Taking the line with "The width and height of the screenshot is (2250, 729)." as the first and the line with "Given: Click the bigserial type keyword" as the last, set down exactly every line in that range from the entries below, and no more.

━━ Recorded information ━━

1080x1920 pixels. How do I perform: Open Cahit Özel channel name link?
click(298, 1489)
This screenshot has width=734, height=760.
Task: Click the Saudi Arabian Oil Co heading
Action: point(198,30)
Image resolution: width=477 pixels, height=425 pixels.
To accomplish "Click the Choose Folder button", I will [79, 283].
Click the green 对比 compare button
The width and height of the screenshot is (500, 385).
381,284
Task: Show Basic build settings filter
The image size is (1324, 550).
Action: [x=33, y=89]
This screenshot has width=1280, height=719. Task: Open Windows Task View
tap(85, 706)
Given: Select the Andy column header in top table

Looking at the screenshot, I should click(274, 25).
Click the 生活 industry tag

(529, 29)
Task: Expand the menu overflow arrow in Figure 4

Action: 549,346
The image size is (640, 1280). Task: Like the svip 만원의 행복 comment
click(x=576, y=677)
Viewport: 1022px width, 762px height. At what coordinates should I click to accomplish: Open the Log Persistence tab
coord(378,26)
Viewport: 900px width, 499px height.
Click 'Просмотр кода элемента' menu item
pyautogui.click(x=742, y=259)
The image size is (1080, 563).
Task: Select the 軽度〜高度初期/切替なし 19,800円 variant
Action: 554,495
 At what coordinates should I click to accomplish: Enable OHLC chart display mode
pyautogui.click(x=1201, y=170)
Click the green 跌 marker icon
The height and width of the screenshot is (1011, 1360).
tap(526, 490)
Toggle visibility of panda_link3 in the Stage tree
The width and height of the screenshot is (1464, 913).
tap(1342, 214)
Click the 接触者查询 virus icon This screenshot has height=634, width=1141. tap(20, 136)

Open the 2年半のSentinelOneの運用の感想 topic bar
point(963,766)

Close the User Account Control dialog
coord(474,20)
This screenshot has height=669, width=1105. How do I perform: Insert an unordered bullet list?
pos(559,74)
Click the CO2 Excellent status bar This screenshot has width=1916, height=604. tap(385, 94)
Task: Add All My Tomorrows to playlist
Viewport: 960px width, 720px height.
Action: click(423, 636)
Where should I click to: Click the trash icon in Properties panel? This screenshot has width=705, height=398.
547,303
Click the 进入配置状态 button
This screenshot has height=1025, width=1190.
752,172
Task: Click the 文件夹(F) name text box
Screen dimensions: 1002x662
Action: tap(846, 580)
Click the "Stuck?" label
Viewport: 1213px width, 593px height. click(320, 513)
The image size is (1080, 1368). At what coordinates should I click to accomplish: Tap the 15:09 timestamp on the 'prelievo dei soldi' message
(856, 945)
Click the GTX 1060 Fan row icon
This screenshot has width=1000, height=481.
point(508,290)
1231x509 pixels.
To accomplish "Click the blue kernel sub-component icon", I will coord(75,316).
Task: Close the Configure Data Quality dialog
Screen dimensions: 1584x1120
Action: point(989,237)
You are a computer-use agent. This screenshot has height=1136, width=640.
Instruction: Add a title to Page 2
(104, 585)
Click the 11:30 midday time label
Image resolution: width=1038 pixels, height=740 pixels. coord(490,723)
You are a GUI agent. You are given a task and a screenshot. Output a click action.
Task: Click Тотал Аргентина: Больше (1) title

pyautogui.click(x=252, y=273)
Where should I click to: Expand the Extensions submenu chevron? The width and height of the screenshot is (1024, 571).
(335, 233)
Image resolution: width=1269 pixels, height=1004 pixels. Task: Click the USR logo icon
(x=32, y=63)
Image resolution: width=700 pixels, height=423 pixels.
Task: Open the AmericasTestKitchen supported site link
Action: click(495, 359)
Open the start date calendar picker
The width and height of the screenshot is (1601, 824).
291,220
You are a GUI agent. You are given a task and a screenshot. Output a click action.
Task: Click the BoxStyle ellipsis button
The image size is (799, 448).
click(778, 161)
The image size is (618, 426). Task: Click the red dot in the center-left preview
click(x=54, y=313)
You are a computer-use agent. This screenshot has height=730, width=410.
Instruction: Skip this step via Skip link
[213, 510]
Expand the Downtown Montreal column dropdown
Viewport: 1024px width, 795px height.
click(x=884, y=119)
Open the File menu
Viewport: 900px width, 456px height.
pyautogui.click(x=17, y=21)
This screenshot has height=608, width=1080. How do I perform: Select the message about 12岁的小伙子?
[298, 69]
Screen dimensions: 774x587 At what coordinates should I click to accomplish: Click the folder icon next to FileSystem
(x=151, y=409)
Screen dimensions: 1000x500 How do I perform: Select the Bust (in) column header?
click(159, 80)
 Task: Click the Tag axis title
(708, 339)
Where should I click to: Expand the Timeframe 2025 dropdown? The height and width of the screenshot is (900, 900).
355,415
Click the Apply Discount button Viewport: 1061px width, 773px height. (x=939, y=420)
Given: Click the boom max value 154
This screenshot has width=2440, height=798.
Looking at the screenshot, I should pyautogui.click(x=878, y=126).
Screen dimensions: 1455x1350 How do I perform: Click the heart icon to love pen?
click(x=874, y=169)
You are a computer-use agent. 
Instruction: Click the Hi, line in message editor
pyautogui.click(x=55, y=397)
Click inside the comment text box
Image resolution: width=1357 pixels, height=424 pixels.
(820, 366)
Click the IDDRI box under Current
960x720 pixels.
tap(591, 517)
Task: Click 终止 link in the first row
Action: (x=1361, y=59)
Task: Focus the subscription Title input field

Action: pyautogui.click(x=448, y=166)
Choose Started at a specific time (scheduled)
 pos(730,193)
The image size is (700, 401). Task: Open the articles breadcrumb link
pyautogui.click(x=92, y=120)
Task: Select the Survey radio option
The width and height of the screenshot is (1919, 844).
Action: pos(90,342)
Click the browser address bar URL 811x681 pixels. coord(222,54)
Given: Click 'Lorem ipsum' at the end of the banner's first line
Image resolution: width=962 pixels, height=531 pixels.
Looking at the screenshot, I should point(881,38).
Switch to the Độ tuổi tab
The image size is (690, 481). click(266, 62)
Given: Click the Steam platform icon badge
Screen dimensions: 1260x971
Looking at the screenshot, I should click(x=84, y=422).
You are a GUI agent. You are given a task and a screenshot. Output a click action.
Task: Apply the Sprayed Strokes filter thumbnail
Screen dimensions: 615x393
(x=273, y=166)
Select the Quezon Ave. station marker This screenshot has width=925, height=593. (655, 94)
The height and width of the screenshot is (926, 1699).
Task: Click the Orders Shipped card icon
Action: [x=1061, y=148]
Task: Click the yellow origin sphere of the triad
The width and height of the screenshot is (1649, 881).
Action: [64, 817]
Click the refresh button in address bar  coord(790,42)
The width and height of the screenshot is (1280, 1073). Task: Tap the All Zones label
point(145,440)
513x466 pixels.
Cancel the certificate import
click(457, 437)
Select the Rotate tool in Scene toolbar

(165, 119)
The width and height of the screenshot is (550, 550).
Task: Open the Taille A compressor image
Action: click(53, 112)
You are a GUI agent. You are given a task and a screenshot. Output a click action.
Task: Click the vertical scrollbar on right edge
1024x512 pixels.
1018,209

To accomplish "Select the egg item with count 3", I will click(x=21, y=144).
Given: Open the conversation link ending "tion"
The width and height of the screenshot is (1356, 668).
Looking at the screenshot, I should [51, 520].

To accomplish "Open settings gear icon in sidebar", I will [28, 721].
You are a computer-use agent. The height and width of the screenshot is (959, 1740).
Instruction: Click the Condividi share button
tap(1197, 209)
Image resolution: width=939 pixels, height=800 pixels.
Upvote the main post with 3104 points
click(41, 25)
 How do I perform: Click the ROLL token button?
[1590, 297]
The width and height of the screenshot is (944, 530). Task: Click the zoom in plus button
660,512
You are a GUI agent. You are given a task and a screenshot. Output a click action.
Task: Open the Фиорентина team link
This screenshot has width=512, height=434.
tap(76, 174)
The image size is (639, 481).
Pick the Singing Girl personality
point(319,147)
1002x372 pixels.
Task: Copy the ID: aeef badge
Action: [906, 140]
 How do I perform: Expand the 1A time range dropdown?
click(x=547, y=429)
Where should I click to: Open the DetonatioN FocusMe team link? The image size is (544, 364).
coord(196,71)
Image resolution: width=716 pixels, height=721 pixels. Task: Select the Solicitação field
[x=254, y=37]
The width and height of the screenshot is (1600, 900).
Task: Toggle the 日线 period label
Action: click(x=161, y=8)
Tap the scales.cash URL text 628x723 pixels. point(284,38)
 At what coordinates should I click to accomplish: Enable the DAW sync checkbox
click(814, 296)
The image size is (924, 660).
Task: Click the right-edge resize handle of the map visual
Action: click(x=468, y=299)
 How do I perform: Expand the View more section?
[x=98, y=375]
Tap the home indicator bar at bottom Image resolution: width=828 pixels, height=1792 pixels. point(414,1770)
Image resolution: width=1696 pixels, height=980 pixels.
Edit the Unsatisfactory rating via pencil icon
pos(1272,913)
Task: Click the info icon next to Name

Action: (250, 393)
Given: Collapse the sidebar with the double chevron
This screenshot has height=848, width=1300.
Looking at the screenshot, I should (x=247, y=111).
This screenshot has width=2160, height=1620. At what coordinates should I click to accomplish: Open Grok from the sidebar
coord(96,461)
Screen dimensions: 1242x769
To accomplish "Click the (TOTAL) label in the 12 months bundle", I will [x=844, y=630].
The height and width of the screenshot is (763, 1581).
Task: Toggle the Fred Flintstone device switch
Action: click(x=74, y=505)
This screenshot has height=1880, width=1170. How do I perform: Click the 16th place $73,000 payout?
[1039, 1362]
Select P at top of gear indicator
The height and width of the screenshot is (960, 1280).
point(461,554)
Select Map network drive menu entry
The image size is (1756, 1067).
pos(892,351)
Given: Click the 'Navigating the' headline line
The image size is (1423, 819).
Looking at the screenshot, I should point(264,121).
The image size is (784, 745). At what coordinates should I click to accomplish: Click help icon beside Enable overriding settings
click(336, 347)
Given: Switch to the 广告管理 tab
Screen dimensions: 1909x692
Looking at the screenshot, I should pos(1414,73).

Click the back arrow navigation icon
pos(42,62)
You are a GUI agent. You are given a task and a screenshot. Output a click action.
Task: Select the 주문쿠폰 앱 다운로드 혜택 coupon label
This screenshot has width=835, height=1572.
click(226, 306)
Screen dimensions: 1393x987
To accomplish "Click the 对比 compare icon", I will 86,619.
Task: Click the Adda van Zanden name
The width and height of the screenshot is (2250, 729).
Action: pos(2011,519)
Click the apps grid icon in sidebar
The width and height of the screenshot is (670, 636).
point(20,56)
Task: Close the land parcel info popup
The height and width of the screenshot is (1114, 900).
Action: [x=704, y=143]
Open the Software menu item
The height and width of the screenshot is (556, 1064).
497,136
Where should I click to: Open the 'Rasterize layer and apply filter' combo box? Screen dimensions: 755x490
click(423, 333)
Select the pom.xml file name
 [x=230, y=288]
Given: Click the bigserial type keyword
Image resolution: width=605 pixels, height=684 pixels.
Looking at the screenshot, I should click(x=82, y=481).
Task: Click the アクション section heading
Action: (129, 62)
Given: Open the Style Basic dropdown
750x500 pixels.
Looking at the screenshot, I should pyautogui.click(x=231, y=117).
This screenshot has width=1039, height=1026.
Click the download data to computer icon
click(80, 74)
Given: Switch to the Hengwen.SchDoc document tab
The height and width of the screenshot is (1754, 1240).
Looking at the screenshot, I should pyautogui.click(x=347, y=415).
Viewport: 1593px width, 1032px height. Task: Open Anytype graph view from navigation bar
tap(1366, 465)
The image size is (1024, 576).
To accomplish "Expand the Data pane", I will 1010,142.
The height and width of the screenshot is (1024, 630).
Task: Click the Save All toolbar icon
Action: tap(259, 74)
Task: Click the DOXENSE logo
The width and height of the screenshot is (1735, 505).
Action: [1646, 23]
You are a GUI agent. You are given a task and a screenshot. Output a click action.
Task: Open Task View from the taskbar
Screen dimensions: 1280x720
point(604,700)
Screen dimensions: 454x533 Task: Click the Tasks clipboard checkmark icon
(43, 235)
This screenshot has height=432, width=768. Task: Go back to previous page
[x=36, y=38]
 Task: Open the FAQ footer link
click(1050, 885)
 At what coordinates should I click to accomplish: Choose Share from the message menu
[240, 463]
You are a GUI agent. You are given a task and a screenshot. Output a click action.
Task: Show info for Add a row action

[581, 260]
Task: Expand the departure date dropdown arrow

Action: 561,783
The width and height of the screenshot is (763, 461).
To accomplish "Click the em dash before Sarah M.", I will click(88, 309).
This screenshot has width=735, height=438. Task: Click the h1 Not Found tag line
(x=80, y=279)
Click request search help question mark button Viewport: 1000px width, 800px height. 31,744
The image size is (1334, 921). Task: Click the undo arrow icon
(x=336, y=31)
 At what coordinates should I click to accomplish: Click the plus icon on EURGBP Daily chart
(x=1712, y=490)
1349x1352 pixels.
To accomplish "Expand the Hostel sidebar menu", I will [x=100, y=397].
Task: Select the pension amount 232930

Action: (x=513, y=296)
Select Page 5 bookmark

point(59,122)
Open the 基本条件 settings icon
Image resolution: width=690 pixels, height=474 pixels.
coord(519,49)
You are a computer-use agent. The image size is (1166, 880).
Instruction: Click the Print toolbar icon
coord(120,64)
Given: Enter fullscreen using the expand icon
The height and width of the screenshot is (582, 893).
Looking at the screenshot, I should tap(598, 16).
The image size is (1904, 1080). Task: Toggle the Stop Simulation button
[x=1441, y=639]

━━━

# Solution to this task
The width and height of the screenshot is (2250, 729).
Action: pos(2011,519)
Click the apps grid icon in sidebar
The width and height of the screenshot is (670, 636).
point(20,56)
Task: Close the land parcel info popup
The height and width of the screenshot is (1114, 900).
Action: [x=704, y=143]
Open the Software menu item
The height and width of the screenshot is (556, 1064).
497,136
Where should I click to: Open the 'Rasterize layer and apply filter' combo box? Screen dimensions: 755x490
click(423, 333)
Select the pom.xml file name
 [x=230, y=288]
Given: Click the bigserial type keyword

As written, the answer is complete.